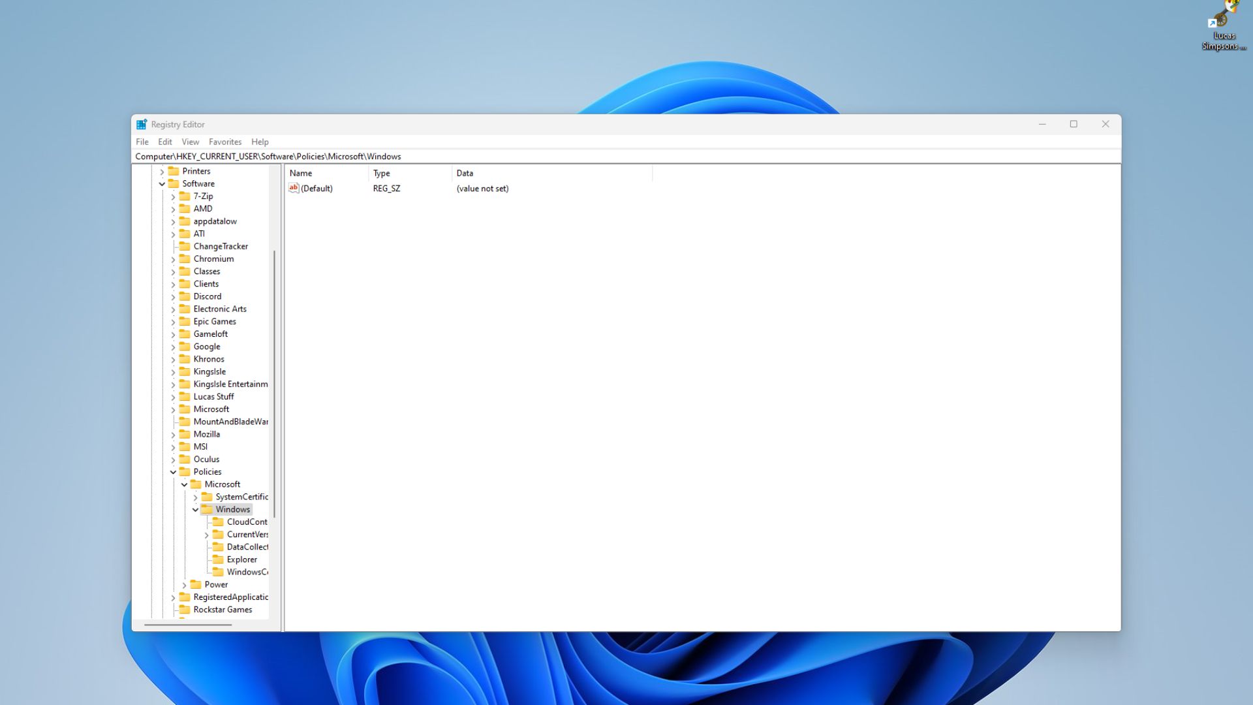Select the CloudContent subkey
The image size is (1253, 705).
tap(245, 522)
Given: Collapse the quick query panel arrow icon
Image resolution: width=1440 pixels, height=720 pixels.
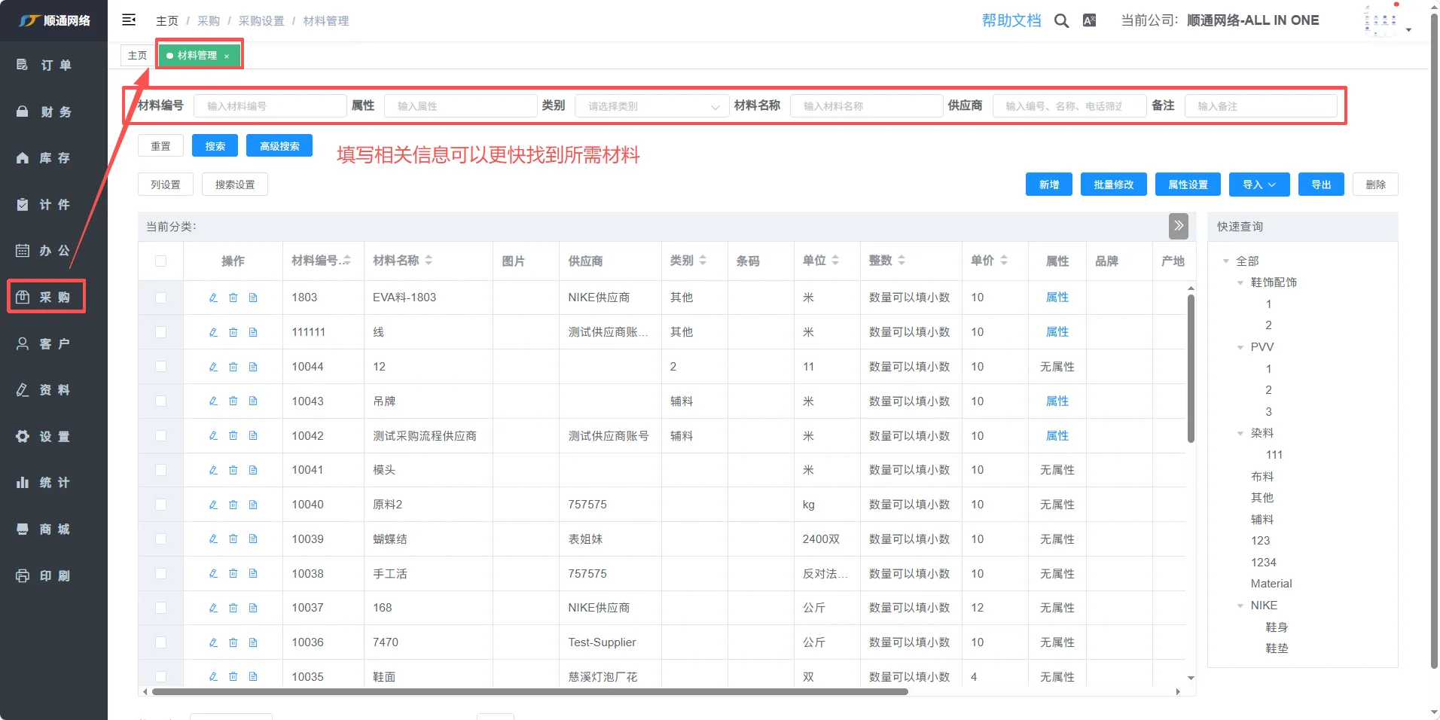Looking at the screenshot, I should click(1178, 226).
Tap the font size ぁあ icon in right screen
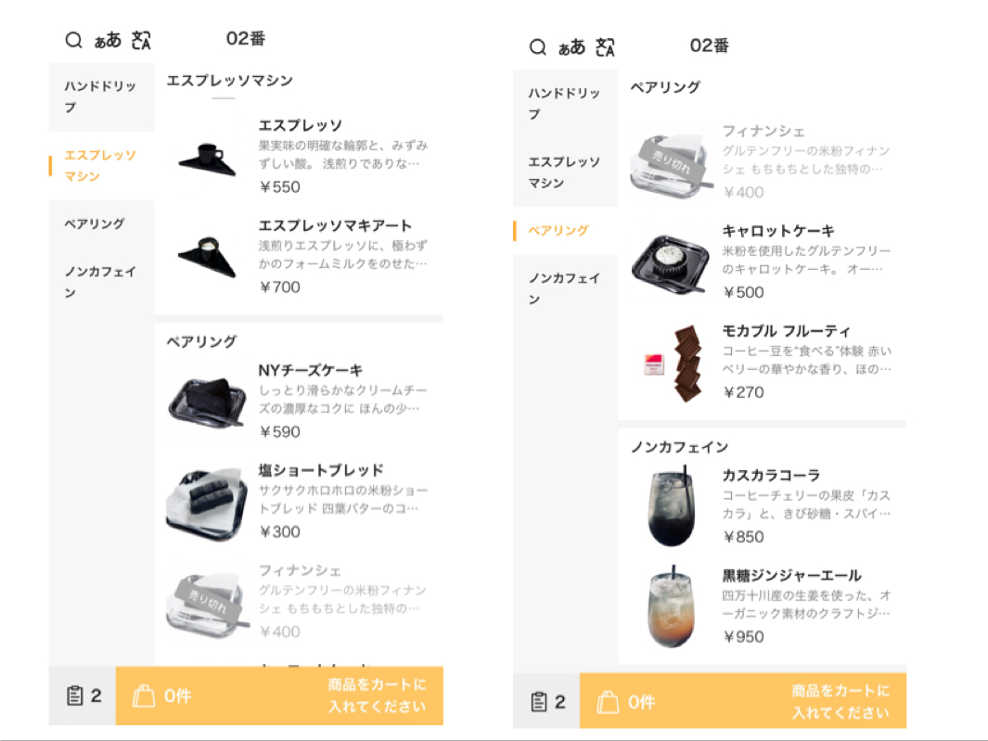Image resolution: width=988 pixels, height=741 pixels. (x=571, y=47)
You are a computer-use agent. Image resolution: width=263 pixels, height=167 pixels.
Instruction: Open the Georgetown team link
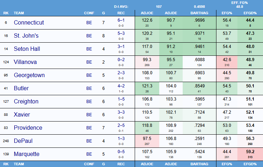tap(30, 75)
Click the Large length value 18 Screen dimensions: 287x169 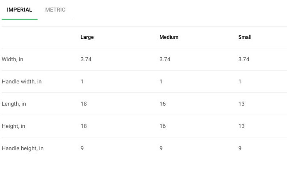click(x=83, y=104)
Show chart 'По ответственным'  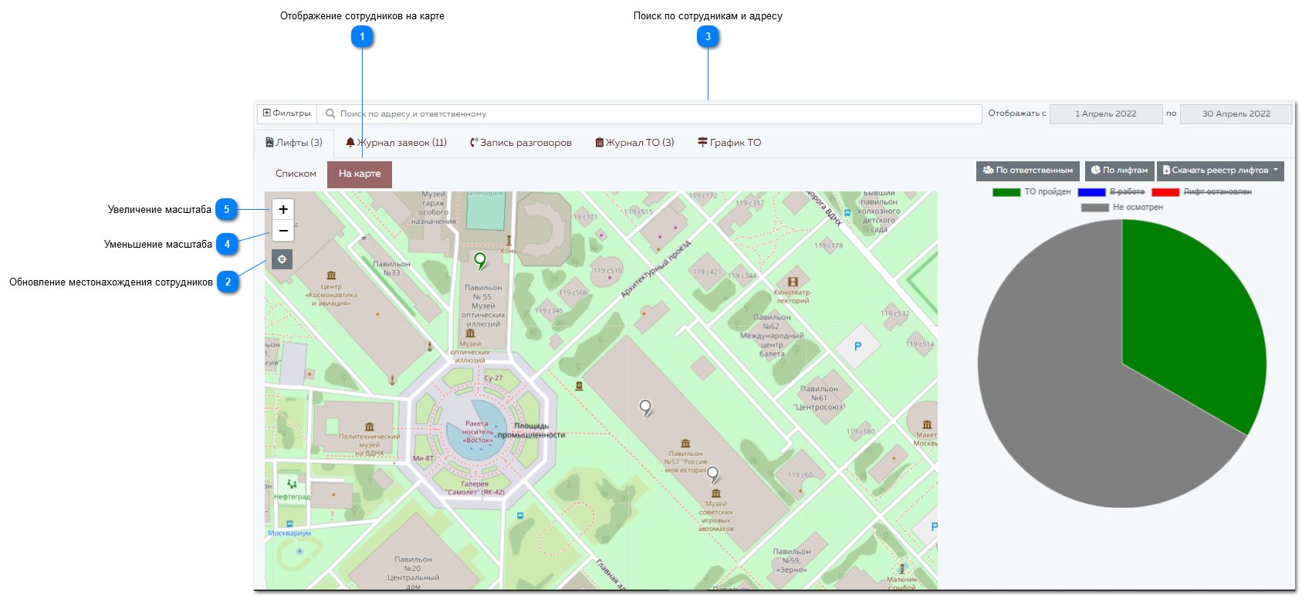tap(1028, 171)
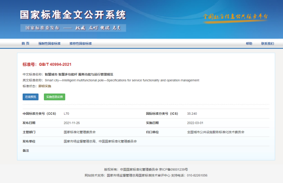Click the green 实施信息反馈 button
283x183 pixels.
point(55,97)
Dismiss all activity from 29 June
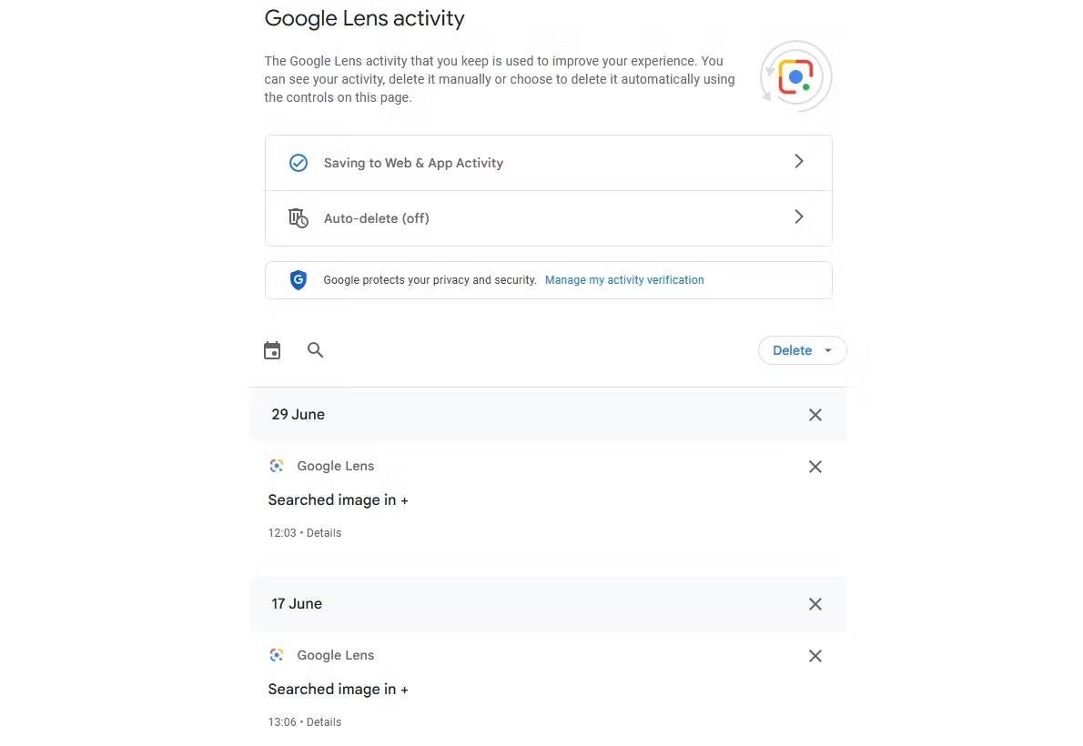This screenshot has width=1083, height=746. click(x=815, y=414)
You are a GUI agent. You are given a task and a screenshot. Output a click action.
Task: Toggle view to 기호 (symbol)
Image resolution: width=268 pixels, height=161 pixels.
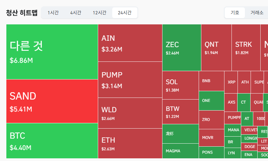click(x=235, y=13)
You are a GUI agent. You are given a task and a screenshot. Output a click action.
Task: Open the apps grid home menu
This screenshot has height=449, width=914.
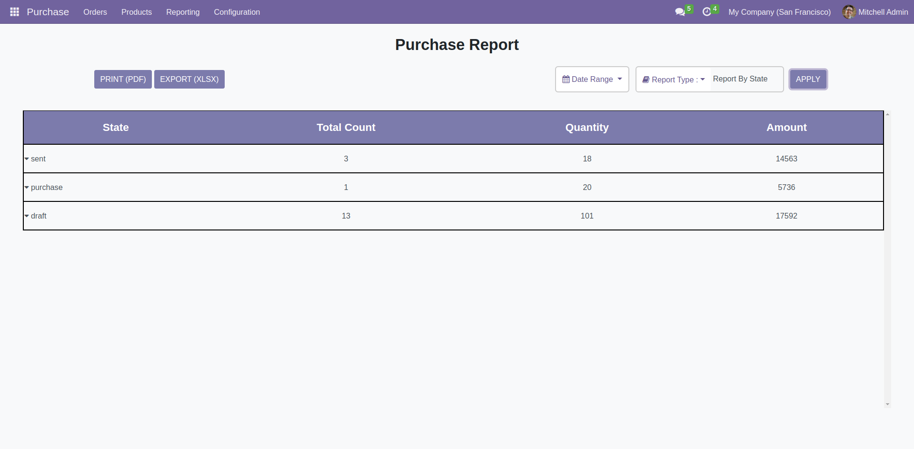tap(14, 12)
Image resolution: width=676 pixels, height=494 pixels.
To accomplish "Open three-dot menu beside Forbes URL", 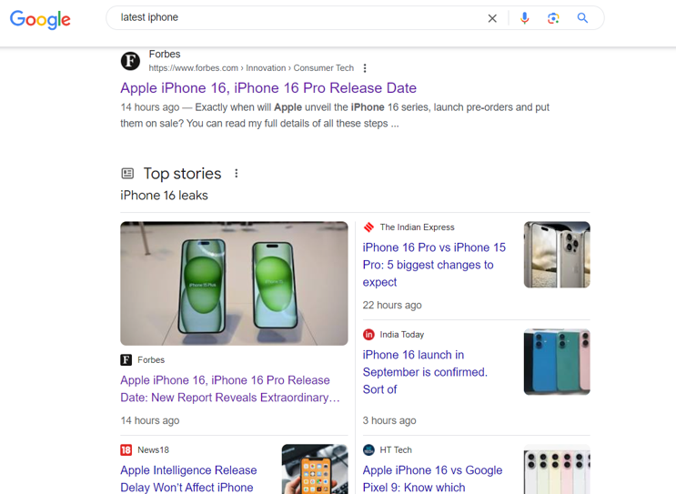I will click(x=365, y=68).
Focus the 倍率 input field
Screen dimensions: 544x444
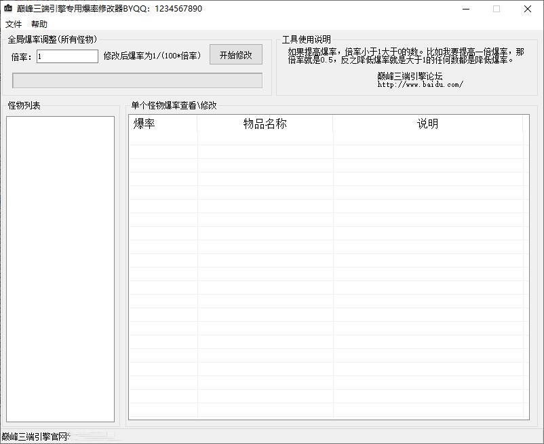pyautogui.click(x=67, y=56)
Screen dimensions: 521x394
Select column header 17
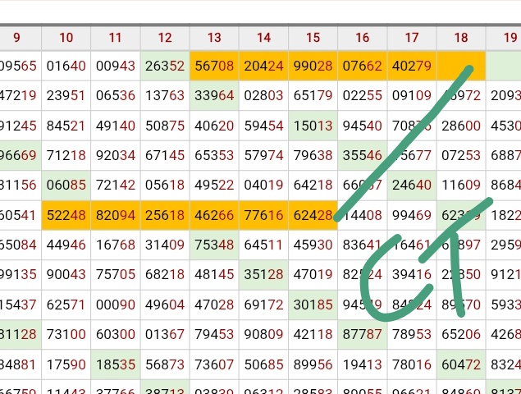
──────────────────────────────
▸ WHAT YOU NEED TO DO: Would you output only the span of the records above that opens with the line containing "Given: Collapse the" and closes with the line containing "You are a computer-use", ends included and pictures dropped?

▸ RESPONSE TO THIS EXERCISE:
Given: Collapse the quick query panel arrow icon
Image resolution: width=1440 pixels, height=720 pixels.
Looking at the screenshot, I should click(1178, 226).
Tap the font size ぁあ icon in right screen
Image resolution: width=988 pixels, height=741 pixels. (x=571, y=47)
You are a computer-use agent. Image resolution: width=263 pixels, height=167 pixels.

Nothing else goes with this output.